Был Гонза умнее других? Неужели никто другой не додумался бы до такого предложения? Едва ли. Просто Гонза вовремя высказал правильную мысль, и с ней все согласились. У коллектива уже были свои глаза у окон, теперь начинал функционировать мозг и другие органы. Мозг решил: по два глотка кофе самым слабым. Органы чувств взялись за выполнение этого приказа. Зрение наблюдало товарищей. «Не держишься на ногах?» И если спрошенный уже терял сознание и, полуоткрыв рот, мог только кивнуть, ему подавали ведерко и клали палец на горло.
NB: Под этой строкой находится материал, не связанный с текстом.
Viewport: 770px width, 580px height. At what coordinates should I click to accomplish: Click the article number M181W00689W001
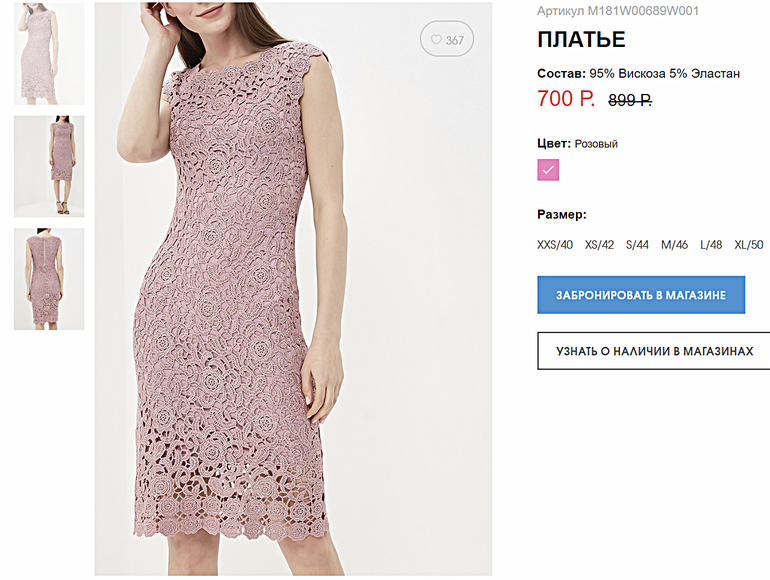(x=618, y=11)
Осязание коллектива считало: «раз, два».

Кто-то даже спросил Зденека, который был очень бледен и до сих пор не произнес ни слова: «Тебе плохо? Хочешь напиться?»

Зденек покачал головой. Он не лез в герои и не намерен был жертвовать собой ради других, но в тот момент действительно не ощущал ни голода, ни жажды.

Мозг коллектива продолжал работать.

– Места у нас мало, всем сразу не сесть на пол, – объявил Гонза Шульц. – Нужно установить смены и чередоваться. Два часа стоять, два часа сидеть. Согласны, ребята?

Кое-кто из тех, кто уже уютно устроился у стены, проворчал:

– Да что ты во все вяжешься! Часов ни у кого нет, как же проверять эти твои смены?

Но большинство согласилось с Гонзой, и ворчуну у стены пришлось смириться.

– Два часа мы будем отмерять на глазок, ничего не поделаешь, – сказал Гонза, оставшийся стоять. – А когда я сяду, назначьте себе старшего из тех, что будут стоять, и пусть он следит за временем.

Почти трое суток громыхал вагон по разъезженным путям Третьей империи, подолгу торчал на небольших товарных станциях, все время под строгой охраной: никто не смел выглянуть в оконце. Во время бесконечного пути возникали тысячи затруднений, но благодаря организованности коллектива все они были преодолены. Главное затруднение было с парашей. Она была одна на девяносто человек, ее приходилось подавать через головы и выплескивать (более или менее удачно) в решетчатое оконце. Для этой цели коллектив выделил «группу специалистов» – выливальщиков, или «метателей», которые немало помогли тому, чтобы люди доехали до Гиглинга живыми и в здравом рассудке. Узники извелись от усталости, жажды и голода, но никто никого не обидел, никто ни на кого не поднял руки.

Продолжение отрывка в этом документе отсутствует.